In the Associated Press article entitled; “Admin revokes blocked program to protect immigrant parents”, the author refers to “protect”, or variants, “protection” and “protected”, a total of 6 times in an 8 paragraph piece with headline. When tied in with other rhetorical methods, a particular picture is painted which reveals an author working more like an extended apologist arm of the Obama administration, rather than an independent and unbiased reporter.
An Obama-era immigration program intended to protect parents of U.S. citizens and legal residents from deportation has been formally cancelled, fulfilling a key campaign promise from President Donald Trump, the Homeland Security Department announced late Thursday.

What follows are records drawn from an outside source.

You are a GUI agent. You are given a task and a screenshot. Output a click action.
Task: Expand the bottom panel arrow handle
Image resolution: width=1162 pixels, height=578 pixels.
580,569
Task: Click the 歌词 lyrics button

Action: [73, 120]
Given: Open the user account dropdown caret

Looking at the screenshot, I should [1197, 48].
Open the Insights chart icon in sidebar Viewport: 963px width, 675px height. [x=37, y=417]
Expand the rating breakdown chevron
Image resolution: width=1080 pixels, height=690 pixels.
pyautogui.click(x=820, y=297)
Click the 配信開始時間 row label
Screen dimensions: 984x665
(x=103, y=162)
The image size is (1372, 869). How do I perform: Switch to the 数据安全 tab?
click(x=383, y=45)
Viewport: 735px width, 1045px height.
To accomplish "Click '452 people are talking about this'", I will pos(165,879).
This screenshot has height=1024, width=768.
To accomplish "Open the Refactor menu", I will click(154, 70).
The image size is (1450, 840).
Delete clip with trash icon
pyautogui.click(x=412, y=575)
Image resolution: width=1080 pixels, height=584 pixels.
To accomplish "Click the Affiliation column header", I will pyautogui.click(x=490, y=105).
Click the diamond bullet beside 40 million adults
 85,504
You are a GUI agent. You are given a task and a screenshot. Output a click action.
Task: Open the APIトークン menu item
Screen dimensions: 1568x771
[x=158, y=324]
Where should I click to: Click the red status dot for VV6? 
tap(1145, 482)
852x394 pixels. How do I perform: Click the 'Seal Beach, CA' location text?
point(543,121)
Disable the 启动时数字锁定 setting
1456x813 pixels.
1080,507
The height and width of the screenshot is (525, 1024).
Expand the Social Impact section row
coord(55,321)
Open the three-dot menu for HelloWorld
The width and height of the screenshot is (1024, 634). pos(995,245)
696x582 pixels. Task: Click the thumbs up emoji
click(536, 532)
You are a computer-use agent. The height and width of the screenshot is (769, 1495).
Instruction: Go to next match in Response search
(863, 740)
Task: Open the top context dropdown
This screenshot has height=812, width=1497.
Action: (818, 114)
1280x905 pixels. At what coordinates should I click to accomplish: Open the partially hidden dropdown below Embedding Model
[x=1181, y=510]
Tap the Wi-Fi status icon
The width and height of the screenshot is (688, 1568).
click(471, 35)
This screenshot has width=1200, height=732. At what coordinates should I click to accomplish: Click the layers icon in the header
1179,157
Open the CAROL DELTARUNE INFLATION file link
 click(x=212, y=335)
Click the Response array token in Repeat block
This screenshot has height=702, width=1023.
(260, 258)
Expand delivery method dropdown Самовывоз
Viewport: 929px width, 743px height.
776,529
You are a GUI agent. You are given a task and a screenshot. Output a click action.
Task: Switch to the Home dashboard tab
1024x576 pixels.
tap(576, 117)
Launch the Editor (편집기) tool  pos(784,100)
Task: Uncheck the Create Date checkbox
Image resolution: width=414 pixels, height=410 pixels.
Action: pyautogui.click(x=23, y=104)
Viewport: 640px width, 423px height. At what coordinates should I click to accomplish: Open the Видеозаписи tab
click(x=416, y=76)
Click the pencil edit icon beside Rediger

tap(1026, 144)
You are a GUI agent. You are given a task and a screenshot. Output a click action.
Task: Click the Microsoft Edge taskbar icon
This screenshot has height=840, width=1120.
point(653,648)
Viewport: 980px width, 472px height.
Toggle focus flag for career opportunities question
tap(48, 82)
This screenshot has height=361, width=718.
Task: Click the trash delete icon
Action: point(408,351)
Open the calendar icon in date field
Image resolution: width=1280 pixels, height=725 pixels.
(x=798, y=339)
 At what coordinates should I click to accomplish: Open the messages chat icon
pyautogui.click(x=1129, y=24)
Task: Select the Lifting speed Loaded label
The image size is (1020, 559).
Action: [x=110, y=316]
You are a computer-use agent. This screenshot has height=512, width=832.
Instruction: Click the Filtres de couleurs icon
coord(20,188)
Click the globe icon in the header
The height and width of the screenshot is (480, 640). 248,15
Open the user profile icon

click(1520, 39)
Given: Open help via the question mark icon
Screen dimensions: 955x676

The “U.S citizens” being referred to here are colloquially known as ‘anchor babies’. A situation in which an illegal immigrant will give birth on American soil and by virtue of geography, that child is instantly recognised as an American citizen. ‘Protecting parents’ is a phrase used on more than one occasion in this article. Indeed, parents are referred to twice before the ‘illegal’ status of the parents is referred to at all. Belatedly, in the third paragraph, but only in reference to the alleged opposition argument to the so-called ‘protection’ program;
Republicans decried the effort at “backdoor amnesty” and argued that Obama overstepped his authority by protecting a specific class of immigrants living in the United States illegally.
Back to the second paragraph as its one that requires closer attention;
The revocation came on the fifth anniversary of another effort that has protected hundreds of thousands of young immigrants from deportation.
Another way of framing this situation would be; “On the fifth anniversary of a memo designed to subvert U.S immigration law”.
Or perhaps; “On the fifth anniversary of President Obama preventing immigration officers from doing their job”.
Again, the use of “protected” is stark, as it’s in reality ‘protecting’ criminals, by definition of their illegal status, from the law itself. A reality highlighted in the following;
The protection program for parents, like the one for young immigrants, was created with a policy memo during the Obama administration.
The “protection program for parents”, sounds alot nicer than the ‘protection of illegal immigrants’. At no point in the article are the illegal immigrants even referred to as such.
Both programs required that participants meet certain conditions, including not having a criminal history.
An interesting sentence, since by definition, by the act of entering a country illegally, the immigrant concerned as already attained a criminal status. This is the nature of illegality. A trespasser is guilty of the crime of trespass, the moment they commit it. The same applies to immigrants defined by the illegal action of their arrival.
As part of the expansion to protect immigrant parents living in the United States illegally, the Obama administration also sought to provide the young immigrants with work permits good for three years at a time.
A number of dynamics are at play in this paragraph. Firstly, ‘revoking the memo’ is used in lieu of ‘enforcing the law’. Second, the author again refers to the Obama ‘memo’ as an “effort”. An “effort” that keeps “most immigrants protected”. Again, in reality, it “protects” only those who should not be there, from the law, and subverts the border sovereignty of the United States.
Thirdly and finally, the use of “targeted by stepped up efforts”, when placed in the context of the piece as its written, around the argument of “parents” and “immigrants” being protected, with the illegal nature of this protection underplayed as much as possible, is used merely to provoke a sense of victimisation and potential outrage in opposition to the memo being revoked.
Cleverly written with good use of interweaving themes. “Protection” becomes somewhat repetitive and thus, the intention of the author becomes clearly illuminated fairly early on.